# Identification of snake please



## Banjo (May 21, 2011)

Hi All, I found this dead snake on a bike track in the Browns Plains area (SE QLD), roughly 20cm long. Sad thing is you can see where someone has on purpose skidded a bicycle over it. 
View attachment 201137
View attachment 201138
View attachment 201140
View attachment 201139


----------



## Snakester (May 21, 2011)

Boiga irregularis?? That would be my guess


----------



## myusername (May 21, 2011)

Looks like a keelback. Can you get a shot of the head from the side?


----------



## kawasakirider (May 21, 2011)

I put a snake up to ID not so long ago. Looked like that and everyone said it was a keelback. I could be getting it confused with a rough scale, but yours looks similar to what I posted.


----------



## Banjo (May 21, 2011)

View attachment 201141
Here you go picture from side on.


----------



## jordanmulder (May 21, 2011)

keelback


----------



## Banjo (May 21, 2011)

I have just been looking on google and they are very close when looking at the keelback and brown tree snake for identifying.

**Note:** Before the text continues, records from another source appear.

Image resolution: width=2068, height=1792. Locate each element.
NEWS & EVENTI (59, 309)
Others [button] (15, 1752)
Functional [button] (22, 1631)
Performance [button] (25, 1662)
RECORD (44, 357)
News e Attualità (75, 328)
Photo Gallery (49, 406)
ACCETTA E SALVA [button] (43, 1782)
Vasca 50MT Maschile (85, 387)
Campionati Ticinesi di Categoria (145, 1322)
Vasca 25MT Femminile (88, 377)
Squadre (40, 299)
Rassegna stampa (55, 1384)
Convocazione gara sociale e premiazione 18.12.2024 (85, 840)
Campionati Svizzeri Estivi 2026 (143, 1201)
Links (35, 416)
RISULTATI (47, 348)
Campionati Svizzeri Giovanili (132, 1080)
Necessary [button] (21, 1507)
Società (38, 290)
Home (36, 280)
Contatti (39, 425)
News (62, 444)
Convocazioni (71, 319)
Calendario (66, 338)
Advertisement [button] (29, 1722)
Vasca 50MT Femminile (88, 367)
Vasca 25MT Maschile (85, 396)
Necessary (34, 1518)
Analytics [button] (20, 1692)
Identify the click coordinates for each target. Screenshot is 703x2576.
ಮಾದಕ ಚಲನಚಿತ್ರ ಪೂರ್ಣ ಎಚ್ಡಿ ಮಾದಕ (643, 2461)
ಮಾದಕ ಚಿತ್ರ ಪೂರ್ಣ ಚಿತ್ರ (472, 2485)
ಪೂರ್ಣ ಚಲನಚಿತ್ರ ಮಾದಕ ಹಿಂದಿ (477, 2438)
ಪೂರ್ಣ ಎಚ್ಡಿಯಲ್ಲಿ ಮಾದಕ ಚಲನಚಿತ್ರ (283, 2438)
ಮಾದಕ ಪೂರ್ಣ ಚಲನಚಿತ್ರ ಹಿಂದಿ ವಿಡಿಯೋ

Would this be more difficult when they are very young?


----------



## jase75 (May 21, 2011)

It's a Keelback.


----------



## saximus (May 21, 2011)

Are the scales "keeled"? I'd say it's definitely a keelback. BTS look quite different. Especially the eyes


----------



## Snakeluvver2 (May 21, 2011)

Check out that smile!


----------



## Banjo (May 21, 2011)

Jannico said:


> Check out that smile!



Yeah, poor bugger is resting in peace.


----------



## dihsmaj (May 21, 2011)

Keelbacks smile... but you wouldn't want to get too close to an unidentified snake that could either be smiling... or not.


----------



## waruikazi (May 21, 2011)

Keelback, no doubting.

BTS don't have keeled scales, have a triangular body and clean bellies.


----------



## Banjo (May 21, 2011)

Plimpy said:


> Keelbacks smile... but you wouldn't want to get too close to an unidentified snake that could either be smiling... or not.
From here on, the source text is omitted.